Muzny and Schwebke, showed that the sexual transmission of Bacterial Vaginosis can be transmitted between female sexual partners. Therefore, bacterial vaginosis and its recurrence could be the result of one or more mechanisms: reinfection through sexual activity, lack of reestablishment of the dominant normal flora of lactobacilli, or persistence of a vaginal biofilm, factors to take into account during treatment to avoid recurrence of this pathology.

Since bacterial Vaginosis is one of the most frequent vaginal infections worldwide, this work provides basic tools for a better understanding of the pathophysiology of this disease and the predisposing factors for its acquisition, taking into account that a high percentage of women who carry this syndrome are asymptomatic. Similarly, by offering information on the laboratory methods for the diagnosis of BV, it is intended that these implement the two stipulated methodologies (Amsel criteria and quantification of bacterial morphotypes by Gram staining), thus improving rapid detection. and reliable of this pathology. In this sense, this work provides updated theoretical conceptualization on the most relevant topics of this disease, so that other researchers or health professionals have solid bases for understanding and updated conceptualization for future research or similar works.

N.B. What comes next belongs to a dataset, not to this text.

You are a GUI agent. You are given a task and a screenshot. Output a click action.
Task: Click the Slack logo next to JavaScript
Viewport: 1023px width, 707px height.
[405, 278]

By understanding the importance of the vaginal microbiota and how changes in its composition and functioning can affect women's health, therapeutic approaches today are aimed at restoring the normal vaginal microbiota and decreasing the possibility of reinfection in sexual partners. that may also impact the ability to determine the efficacy of current therapeutic approaches to achieve high and sustained long-term cure rates.

Bacterial Vaginosis is the most common cause of vaginal infection in women of reproductive age, so it is necessary to make a quick and effective diagnosis to avoid the multiple gynecological-obstetric complications of this disease. Most of the studies consulted only apply the Amsel parameters as criteria to diagnose the presence of BV, based on the presence of at least 3 of the 4 established clinical criteria, which are insufficient criteria for an adequate clinical diagnosis of this pathology.

The diagnosis of bacterial vaginosis should be complemented with the Gram stain to apply the Nugent parameters that allow quantifying four bacterial morphotypes: Lactobacillus, Gardnerella, Bacteroides and Mobiluncus. The joint performance of these two methods will allow an accurate diagnosis of this syndrome with a high degree of sensitivity and specificity.

In an attempt to avoid reinfection, consistent condom use should be implemented routinely and in women who have sex with other women, cleaning shared sex toys between uses is recommended.